China’s manufacturing PMI for March rose by a solid 1.2ppt to 49.7, as compared with market forecast of 49.4. According to the earlier data, the index shows solid seasonality tends to increase in March due to the effects of Chinese New Year. The index rose at an average of 0.9pt from February to March during 2011-2015.

March’s PMI data hints that manufacturing demand is stabilizing, according to ANZ. New export orders and new orders rose 2.8ppt. Actually, new export orders returned to expansionary territory, rising to 50.2. Meanwhile, output index rose to 52.3, whereas factory activities appeared to have warmed up.

Rise in infrastructure spending and rebound in electronic supply chains recently are expected to have driven the rise in PMI, added ANZ. China’s March PMI data implies that the country can attain an economic growth of 6.5% in the first quarter of 2016. Manufacturing PMI for January to March 2016 averaged 49.5. This is similar to the levels seen for the same period in 2015 and previous quarter, which recorded GDP growth of 7% and 6.8% respectively.

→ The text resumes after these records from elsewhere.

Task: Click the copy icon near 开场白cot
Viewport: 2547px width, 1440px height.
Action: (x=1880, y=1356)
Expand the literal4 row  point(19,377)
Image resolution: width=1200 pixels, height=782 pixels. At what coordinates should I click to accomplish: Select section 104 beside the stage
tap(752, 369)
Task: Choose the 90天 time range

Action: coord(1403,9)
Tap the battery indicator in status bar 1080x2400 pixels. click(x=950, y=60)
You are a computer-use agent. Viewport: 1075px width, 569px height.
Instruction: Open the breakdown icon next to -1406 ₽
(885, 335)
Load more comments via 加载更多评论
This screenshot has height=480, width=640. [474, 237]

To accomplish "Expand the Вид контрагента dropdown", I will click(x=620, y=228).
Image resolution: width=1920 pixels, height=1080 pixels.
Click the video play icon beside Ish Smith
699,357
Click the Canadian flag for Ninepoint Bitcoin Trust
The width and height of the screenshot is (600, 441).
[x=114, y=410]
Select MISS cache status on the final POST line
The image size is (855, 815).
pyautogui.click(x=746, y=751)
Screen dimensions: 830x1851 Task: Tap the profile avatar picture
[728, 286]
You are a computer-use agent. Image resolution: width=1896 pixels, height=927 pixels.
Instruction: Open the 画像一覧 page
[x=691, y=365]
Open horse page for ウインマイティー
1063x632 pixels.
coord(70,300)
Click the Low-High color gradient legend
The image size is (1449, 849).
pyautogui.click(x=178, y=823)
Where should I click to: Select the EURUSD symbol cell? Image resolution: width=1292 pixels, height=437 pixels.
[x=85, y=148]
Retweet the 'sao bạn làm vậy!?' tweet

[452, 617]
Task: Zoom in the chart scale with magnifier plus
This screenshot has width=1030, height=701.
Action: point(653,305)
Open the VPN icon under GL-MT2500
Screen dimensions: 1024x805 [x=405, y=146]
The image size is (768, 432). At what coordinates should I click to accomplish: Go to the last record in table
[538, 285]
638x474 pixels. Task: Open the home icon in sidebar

Meanwhile, services sector in China remain upbeat that was seen by high non-manufacturing PMI, which rose to 53.8 in March. Momentum of growth has not dropped considerably. However, PBoC’s monetary stance is likely to remain accommodative, according to ANZ.

Our call remains for it to cut the RRR by 150bps for the rest of the year as deflationary risk remains high. In the near term, however, the central bank will be more inclined to manage market liquidity through unconventional tools and OMO. The next RRR cut will likely be in June”, says ANZ.